── Material for this exercise

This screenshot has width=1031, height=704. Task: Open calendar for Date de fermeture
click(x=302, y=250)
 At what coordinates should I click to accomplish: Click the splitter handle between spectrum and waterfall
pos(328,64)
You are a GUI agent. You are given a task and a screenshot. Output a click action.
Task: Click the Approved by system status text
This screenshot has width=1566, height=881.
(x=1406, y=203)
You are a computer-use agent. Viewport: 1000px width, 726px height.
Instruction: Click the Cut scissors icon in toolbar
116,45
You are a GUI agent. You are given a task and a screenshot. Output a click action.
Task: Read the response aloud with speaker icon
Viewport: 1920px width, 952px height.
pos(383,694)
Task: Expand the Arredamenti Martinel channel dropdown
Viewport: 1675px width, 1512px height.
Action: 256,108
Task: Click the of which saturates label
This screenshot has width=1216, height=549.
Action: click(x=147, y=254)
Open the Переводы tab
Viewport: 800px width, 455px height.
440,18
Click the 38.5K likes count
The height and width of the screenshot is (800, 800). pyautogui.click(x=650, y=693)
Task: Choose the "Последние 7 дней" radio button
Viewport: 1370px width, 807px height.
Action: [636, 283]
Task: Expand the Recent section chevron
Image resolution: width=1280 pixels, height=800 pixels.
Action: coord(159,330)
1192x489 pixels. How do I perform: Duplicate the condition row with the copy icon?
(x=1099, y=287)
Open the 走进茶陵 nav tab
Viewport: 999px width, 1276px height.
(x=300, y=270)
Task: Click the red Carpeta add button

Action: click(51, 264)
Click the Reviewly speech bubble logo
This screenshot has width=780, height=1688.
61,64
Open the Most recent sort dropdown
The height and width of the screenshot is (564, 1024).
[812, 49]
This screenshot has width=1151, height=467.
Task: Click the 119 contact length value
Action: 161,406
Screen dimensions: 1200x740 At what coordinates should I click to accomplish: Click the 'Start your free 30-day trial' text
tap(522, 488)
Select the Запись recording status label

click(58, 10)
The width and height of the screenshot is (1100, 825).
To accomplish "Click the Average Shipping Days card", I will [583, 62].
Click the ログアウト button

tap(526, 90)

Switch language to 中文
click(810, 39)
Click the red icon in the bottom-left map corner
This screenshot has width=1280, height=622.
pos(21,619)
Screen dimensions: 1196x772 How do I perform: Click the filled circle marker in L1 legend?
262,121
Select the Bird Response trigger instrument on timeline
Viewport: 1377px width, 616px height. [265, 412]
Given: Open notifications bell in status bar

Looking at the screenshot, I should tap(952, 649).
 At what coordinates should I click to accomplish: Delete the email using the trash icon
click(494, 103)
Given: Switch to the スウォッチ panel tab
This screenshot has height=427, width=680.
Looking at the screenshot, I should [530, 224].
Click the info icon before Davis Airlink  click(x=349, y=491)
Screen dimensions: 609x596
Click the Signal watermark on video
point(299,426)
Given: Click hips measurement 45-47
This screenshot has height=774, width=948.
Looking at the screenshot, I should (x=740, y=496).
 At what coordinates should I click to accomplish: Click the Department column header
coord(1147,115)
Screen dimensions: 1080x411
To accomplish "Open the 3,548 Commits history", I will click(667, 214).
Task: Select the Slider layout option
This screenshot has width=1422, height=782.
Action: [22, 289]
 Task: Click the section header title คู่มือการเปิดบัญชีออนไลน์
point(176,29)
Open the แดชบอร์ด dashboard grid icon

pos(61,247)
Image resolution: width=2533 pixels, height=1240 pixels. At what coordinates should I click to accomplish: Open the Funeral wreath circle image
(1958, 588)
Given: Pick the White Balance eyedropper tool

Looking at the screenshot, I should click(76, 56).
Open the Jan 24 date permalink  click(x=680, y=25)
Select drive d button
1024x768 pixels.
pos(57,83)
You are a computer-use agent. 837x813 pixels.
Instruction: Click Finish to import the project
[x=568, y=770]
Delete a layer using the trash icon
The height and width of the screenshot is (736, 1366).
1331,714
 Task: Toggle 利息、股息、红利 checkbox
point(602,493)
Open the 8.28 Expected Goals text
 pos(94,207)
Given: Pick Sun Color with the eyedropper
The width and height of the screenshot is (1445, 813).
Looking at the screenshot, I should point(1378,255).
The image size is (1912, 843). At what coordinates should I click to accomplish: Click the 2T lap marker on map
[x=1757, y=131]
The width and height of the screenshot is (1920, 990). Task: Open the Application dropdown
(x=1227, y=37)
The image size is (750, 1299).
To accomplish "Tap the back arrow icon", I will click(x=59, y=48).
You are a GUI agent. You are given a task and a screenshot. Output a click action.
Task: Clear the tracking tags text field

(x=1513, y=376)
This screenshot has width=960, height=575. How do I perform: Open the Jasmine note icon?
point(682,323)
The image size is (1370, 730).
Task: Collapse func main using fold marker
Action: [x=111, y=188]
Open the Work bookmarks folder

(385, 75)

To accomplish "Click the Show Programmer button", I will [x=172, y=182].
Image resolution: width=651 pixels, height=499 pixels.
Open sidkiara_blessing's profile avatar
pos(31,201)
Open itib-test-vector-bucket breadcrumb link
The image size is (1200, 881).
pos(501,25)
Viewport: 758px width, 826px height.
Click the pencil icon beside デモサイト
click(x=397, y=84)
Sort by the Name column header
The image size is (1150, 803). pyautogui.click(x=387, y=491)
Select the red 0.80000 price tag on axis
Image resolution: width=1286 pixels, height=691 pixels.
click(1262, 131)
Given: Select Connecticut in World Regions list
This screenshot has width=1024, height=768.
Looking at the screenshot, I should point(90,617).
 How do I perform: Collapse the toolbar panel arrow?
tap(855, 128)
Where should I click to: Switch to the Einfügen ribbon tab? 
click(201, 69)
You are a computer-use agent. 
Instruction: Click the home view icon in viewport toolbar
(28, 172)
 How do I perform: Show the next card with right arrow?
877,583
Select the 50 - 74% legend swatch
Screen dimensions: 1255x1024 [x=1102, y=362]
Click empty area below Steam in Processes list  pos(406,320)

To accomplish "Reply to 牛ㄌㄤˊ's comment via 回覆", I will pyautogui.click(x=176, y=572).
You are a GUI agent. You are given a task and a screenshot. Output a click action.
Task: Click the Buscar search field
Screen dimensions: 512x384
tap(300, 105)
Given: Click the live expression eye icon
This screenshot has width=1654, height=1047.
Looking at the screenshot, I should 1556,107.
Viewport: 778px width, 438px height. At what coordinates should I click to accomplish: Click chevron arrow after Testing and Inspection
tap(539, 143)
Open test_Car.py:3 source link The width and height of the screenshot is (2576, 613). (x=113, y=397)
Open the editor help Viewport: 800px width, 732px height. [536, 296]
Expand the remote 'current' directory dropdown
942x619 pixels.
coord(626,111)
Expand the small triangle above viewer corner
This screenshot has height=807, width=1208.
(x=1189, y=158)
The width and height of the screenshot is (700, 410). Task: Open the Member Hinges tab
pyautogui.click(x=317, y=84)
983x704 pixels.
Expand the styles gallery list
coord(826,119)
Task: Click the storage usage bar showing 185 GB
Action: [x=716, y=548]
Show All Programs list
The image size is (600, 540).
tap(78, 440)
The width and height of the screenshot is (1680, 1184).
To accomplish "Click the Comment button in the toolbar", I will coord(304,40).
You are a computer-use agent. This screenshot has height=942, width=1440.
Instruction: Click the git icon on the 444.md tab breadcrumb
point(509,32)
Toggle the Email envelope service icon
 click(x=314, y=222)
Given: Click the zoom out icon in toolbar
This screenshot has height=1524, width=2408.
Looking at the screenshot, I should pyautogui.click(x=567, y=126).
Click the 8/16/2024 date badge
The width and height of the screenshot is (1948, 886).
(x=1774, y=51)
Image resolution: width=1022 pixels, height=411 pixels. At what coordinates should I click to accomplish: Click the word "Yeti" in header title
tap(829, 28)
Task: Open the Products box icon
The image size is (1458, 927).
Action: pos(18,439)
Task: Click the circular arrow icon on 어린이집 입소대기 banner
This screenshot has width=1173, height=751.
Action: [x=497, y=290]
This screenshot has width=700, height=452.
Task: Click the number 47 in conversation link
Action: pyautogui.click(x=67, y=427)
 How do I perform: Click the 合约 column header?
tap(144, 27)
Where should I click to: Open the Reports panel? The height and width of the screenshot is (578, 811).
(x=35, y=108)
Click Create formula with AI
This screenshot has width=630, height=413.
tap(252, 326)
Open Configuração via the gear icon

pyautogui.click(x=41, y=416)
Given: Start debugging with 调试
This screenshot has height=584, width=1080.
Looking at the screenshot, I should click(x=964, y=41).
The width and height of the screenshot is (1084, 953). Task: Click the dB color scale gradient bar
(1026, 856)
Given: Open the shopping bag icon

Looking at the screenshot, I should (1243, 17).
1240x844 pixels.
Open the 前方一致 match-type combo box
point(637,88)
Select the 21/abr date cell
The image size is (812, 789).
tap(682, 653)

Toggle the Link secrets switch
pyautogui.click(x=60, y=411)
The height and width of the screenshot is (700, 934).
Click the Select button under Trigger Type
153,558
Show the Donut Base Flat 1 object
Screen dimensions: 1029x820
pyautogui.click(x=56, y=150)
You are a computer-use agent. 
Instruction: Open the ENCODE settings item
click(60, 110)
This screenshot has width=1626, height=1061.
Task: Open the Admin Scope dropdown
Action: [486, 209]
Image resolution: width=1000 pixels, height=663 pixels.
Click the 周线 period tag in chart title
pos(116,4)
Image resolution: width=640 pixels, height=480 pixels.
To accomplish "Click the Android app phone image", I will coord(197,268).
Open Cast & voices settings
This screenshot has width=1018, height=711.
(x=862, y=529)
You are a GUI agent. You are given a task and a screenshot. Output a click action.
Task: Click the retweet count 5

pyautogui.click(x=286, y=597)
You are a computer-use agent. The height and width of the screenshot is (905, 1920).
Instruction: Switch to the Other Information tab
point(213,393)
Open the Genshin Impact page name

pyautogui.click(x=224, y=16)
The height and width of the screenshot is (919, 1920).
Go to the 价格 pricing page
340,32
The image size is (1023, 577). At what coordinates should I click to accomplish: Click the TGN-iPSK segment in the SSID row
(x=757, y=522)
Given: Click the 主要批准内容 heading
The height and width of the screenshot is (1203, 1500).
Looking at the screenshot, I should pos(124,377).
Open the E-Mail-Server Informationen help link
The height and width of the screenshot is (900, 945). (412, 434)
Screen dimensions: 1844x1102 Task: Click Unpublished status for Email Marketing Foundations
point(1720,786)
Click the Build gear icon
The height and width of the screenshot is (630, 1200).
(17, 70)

────

> **Task goal**:
Would you print exactly, and only, the lines of the data above from the line with "Image resolution: width=1280" through the line with "The width and height of the screenshot is (1100, 825).", inclusive?

> **Output for this exercise**:
Image resolution: width=1280 pixels, height=800 pixels.
Action: coord(159,330)
1192x489 pixels. How do I perform: Duplicate the condition row with the copy icon?
(x=1099, y=287)
Open the 走进茶陵 nav tab
Viewport: 999px width, 1276px height.
(x=300, y=270)
Task: Click the red Carpeta add button

Action: click(51, 264)
Click the Reviewly speech bubble logo
This screenshot has width=780, height=1688.
61,64
Open the Most recent sort dropdown
The height and width of the screenshot is (564, 1024).
[812, 49]
This screenshot has width=1151, height=467.
Task: Click the 119 contact length value
Action: 161,406
Screen dimensions: 1200x740 At what coordinates should I click to accomplish: Click the 'Start your free 30-day trial' text
tap(522, 488)
Select the Запись recording status label

click(58, 10)
The width and height of the screenshot is (1100, 825).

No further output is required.